I think we can do without variational calculus.

Write the curve going from $B$ to $A$ in the form $$\gamma:\quad\theta\mapsto{\bf z}(\theta):=e^{u(\theta)}(\cos\theta,\sin\theta)\qquad(0\leq\theta\leq\pi)\ .$$Then $$ds=\sqrt{r^2+r'^2}\>d\theta=\sqrt{1+u'^2(\theta)}\>e^{u(\theta)}\>d\theta\ ,$$ hence $$dt={ds\over v\bigl({\bf z}(\theta)\bigr)}=\sqrt{1+u'^2(\theta)}\>d\theta\ .$$ It follows that we should minimize $$T=\int_0^\pi\sqrt{1+u'^2(\theta)}\>d\theta$$ under the condition $u(0)=u(\pi)=0$. It is obvious that $u(\theta)\equiv0$ does the job.
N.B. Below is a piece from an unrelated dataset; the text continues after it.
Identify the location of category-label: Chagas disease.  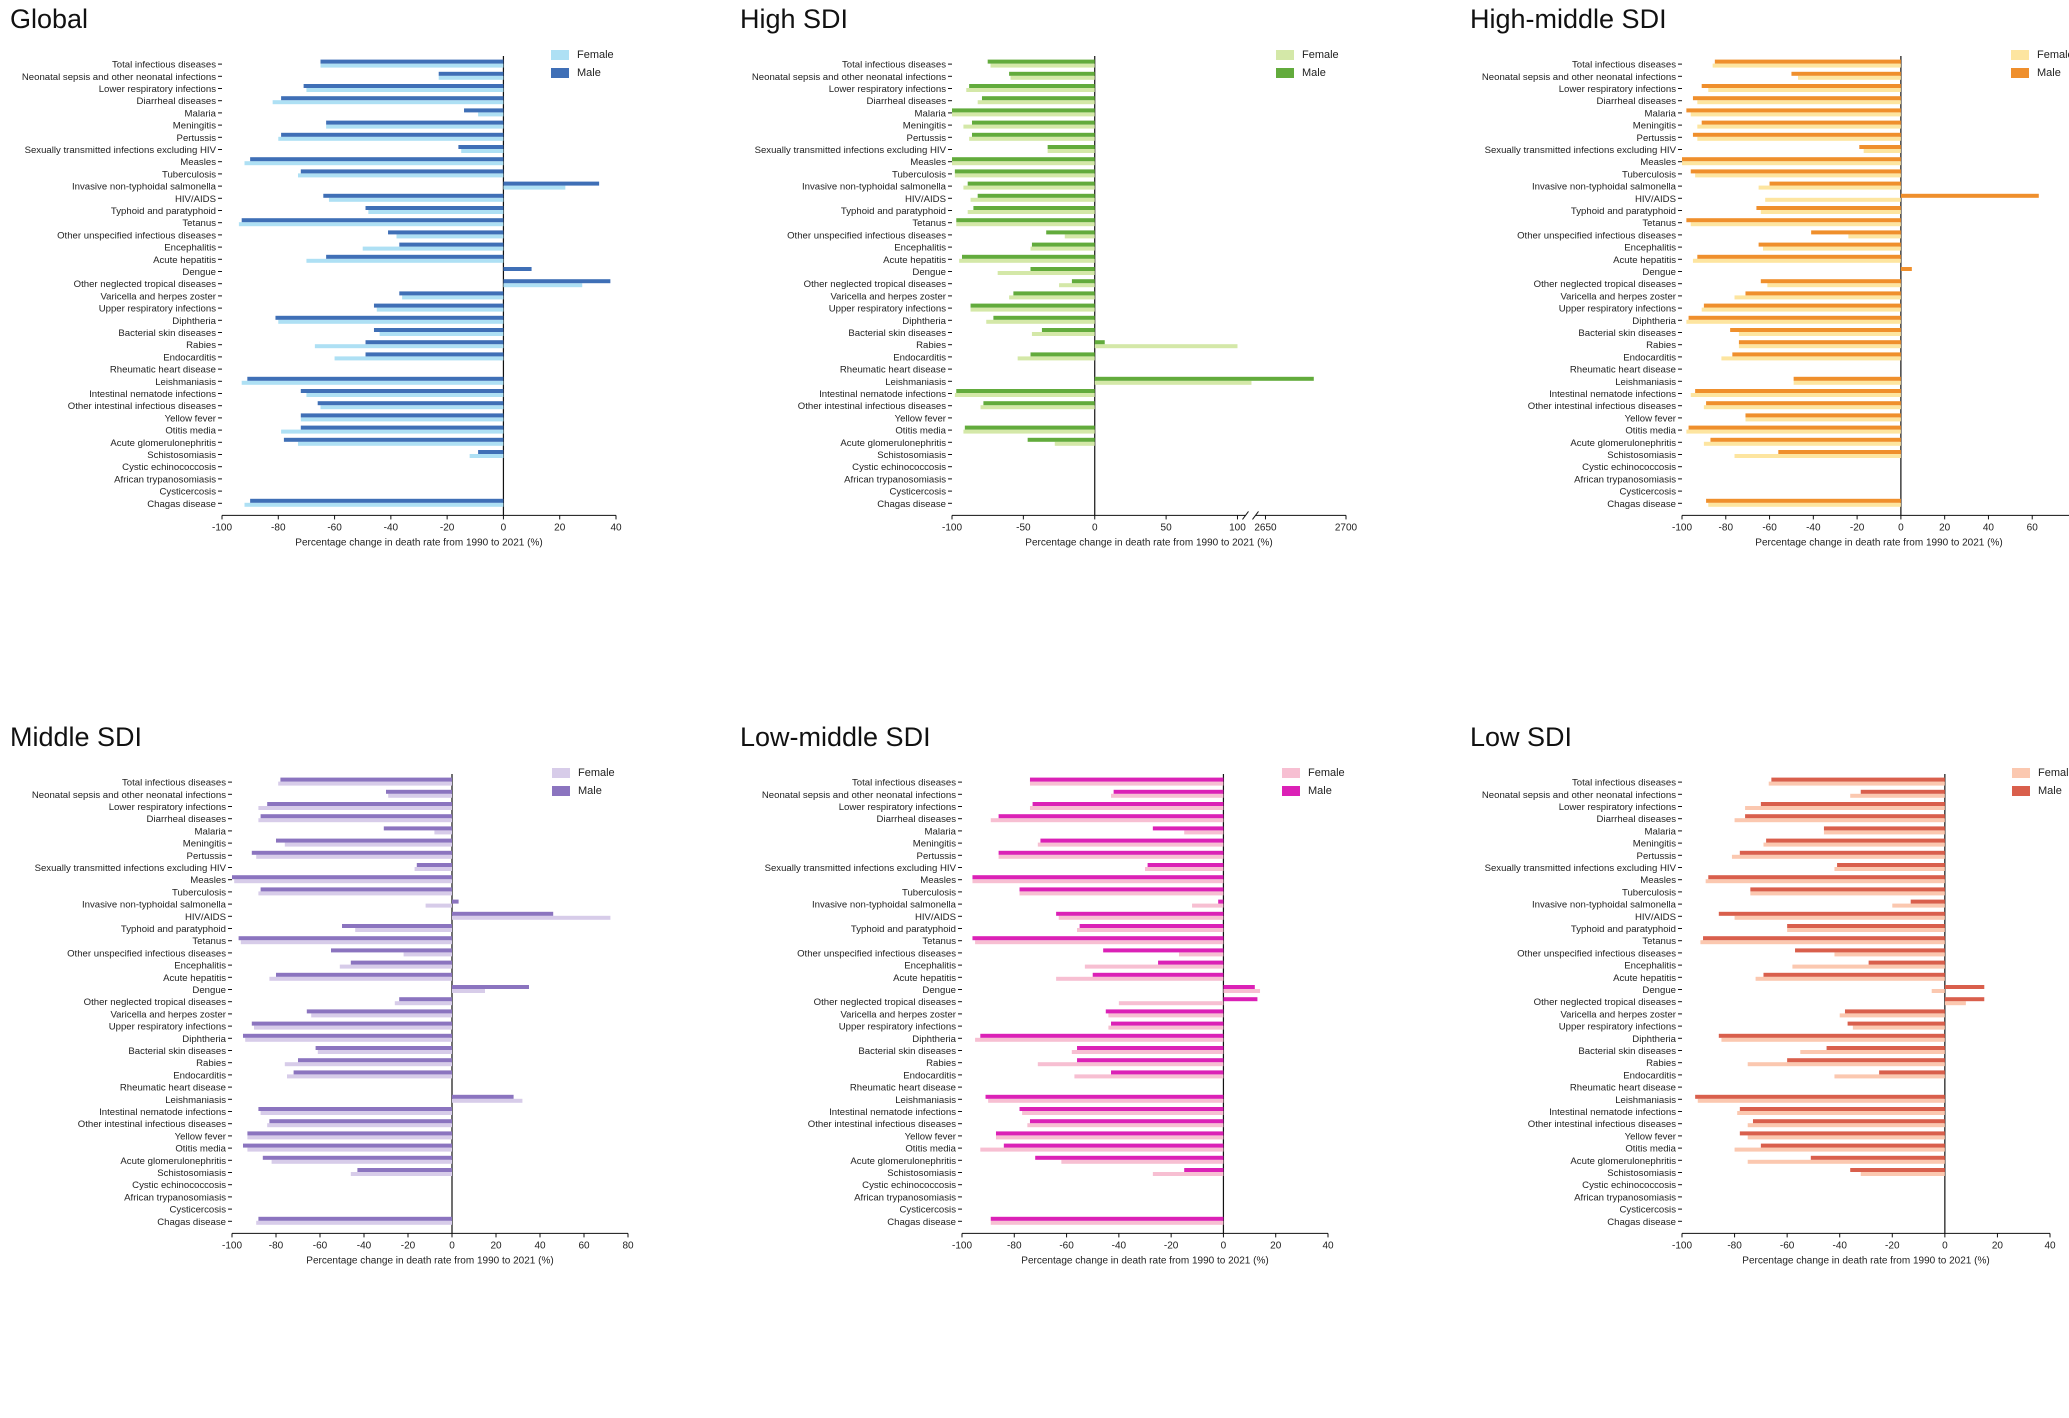
(912, 504).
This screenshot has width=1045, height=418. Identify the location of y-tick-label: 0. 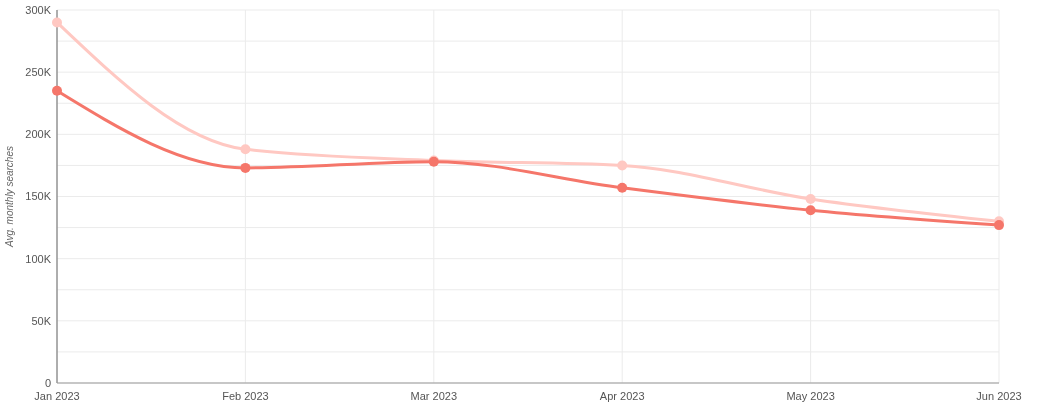
(48, 382).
For general boundary data $A$, $B$ the pullback $\hat \gamma$ in the $(\theta,u)$-plane has to be a straight line, hence $\gamma$ will be an arc of a logarithmic spiral.

Answer 2

Just to show that this can be done using the calculus of variations: start with your functional $$ L(\theta,r,r')=\sqrt{1+\frac{(r')^2}{r^2}} $$ Now, we have that $\partial L/\partial \theta = 0$, which implies (via the Beltrami identity) that the quantity $$ L - r' \frac{\partial L}{\partial r'} = C $$ where $C$ is a constant with respect to $\theta$. In your case, this implies that $$ C = \sqrt{1+\frac{(r')^2}{r^2}} - r' \frac{r'/r^2}{\sqrt{1+\frac{(r')^2}{r^2}}} = \frac{1}{\sqrt{1+\frac{(r')^2}{r^2}}} $$ Re-arranging, we find that $$ \frac{r'}{r} = \sqrt{\frac{1}{C^2} - 1} $$ which itself is another constant $D$; thus, we have $r' = D r$, or $r = e^{D\theta}$ for some constant $D$.